Albert Einstein would be pleased. The latest data from Mars support his famous relativity theory, rather than its latter-day challengers. New solar system measurements - the most precise ever made of the orbits of Earth and Mars - agree with Einstein's formulas for gravitational attraction among the planets, Ronald W. Hellings of the Jet Propulsion Laboratory (JPL) in Pasadena reported last week at a meeting of the American Physical Society. The analysis fails to show evidence of some subtle influences on planetary orbits predicted by two major alternative theories proposed in recent years.

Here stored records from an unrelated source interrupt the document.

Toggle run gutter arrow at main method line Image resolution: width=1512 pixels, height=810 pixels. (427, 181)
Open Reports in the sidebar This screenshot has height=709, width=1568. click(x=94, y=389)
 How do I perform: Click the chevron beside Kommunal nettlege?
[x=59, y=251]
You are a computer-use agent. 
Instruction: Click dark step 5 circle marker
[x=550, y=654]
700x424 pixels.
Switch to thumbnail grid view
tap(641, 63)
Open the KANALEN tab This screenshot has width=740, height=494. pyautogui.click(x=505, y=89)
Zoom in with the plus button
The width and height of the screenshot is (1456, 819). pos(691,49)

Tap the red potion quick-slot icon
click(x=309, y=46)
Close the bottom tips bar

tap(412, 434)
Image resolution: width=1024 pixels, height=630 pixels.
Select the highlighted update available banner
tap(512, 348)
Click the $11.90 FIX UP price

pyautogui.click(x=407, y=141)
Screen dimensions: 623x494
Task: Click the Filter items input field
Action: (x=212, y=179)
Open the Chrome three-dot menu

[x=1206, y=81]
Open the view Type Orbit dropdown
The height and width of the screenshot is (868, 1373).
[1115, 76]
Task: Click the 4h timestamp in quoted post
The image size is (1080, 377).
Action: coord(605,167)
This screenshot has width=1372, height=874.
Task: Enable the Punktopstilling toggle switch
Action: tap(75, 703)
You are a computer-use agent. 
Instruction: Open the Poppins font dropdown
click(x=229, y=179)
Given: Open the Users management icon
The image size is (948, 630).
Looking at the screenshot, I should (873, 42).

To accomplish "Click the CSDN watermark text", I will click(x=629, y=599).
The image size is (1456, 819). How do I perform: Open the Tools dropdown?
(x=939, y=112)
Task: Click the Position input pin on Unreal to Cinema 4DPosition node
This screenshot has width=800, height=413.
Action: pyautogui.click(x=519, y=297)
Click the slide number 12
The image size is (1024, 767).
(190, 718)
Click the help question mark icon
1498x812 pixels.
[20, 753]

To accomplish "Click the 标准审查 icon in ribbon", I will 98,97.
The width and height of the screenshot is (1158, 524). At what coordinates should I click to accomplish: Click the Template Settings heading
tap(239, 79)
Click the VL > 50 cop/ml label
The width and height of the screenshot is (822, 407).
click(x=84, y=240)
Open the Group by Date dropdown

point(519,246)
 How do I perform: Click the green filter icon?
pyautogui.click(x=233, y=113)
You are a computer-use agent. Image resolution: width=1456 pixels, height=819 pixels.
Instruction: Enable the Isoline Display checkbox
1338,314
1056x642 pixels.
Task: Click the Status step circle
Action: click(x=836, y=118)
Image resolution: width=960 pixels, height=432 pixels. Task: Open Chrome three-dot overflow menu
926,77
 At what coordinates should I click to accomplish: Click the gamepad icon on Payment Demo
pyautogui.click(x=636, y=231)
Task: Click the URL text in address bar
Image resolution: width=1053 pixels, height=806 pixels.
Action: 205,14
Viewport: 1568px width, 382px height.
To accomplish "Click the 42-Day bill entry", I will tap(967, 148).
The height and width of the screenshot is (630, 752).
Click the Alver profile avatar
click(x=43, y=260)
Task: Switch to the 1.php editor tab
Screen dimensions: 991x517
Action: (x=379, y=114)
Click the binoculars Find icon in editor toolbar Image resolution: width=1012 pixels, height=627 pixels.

Einstein theories, among other things, provided a refinement of classical equations describing gravitational force. They arose from his radical conception that gravity was formed as a result of the basic structure of space itself.
One theory, first advanced by the eminent British physicist P. A. M. Dirac, is that the speed of light and other apparently fundamental constants used in Einstein's calculations are not actually constant, but changing extremely slowly over billions of years. If that were true, it would require a fundamental change in Einstein's theory.
Other recent work has questioned relativity's first observational success: its prediction of the unusual orbit of the planet Mercury. Last year University of Arizona scientist Henry A. Hill suggested that Mercury's eccentric orbital path might be due to distortions in the shape of the sun rather than relativistic effects.
To check these theories, Dr. Helling analyzed radio signals transmitted from Mars by the Viking spacecraft, which the United States placed on the red planet's surface in 1976. This enabled JPL scientists to determine the distance from the Earth to Mars to within 10 meters over a six-year period. Helling says this ''unprecedented accuracy'' in solar system data ''has been responsible for a major breakthrough'' in accurately testing relativistic gravity.
Dr. Dirac proposed, among other things, that gravitational force may be slowly weakening.
Because the path of the planets is determined by their gravitational attraction to the sun and other planets, he suggested that sufficiently accurate measurements of their orbits ought to show the effect of even the minute changes. But the Earth-to-Mars distance measurements showed no such evidence, the JPL researcher reports.
Dr. Hill's challenge to Einstein's work was of a considerably different nature. It stemmed from his study of the natural vibrations at the sun's surface.
The pattern of the sun's quaking, when added to what is known about the sun's nature and structure, led him to conclude that the core of the sun must be rotating much faster than the surface.
Such rotation implies that the material in the sun would be concentrated more at the equator than at the poles. And this, in turn, would alter the sun's gravitational field enough to alter Mercury's orbit in such a way that the relativistic calculations of its path would be wrong.
But if the sun is nonspherical to the extent suggested by Hill, it should also affect the orbits of Earth and Mars to a degree that would be evident in the JPL measurements.
Helling, however, reports no such evidence in the Viking data.
This new test of Einstein's relativity calculations verifies them to figures of more than six decimal places. Thus, after 78 years, his work continues virtually unchallenged as the best scientific explanation yet conceived for the basic nature of space and gravity.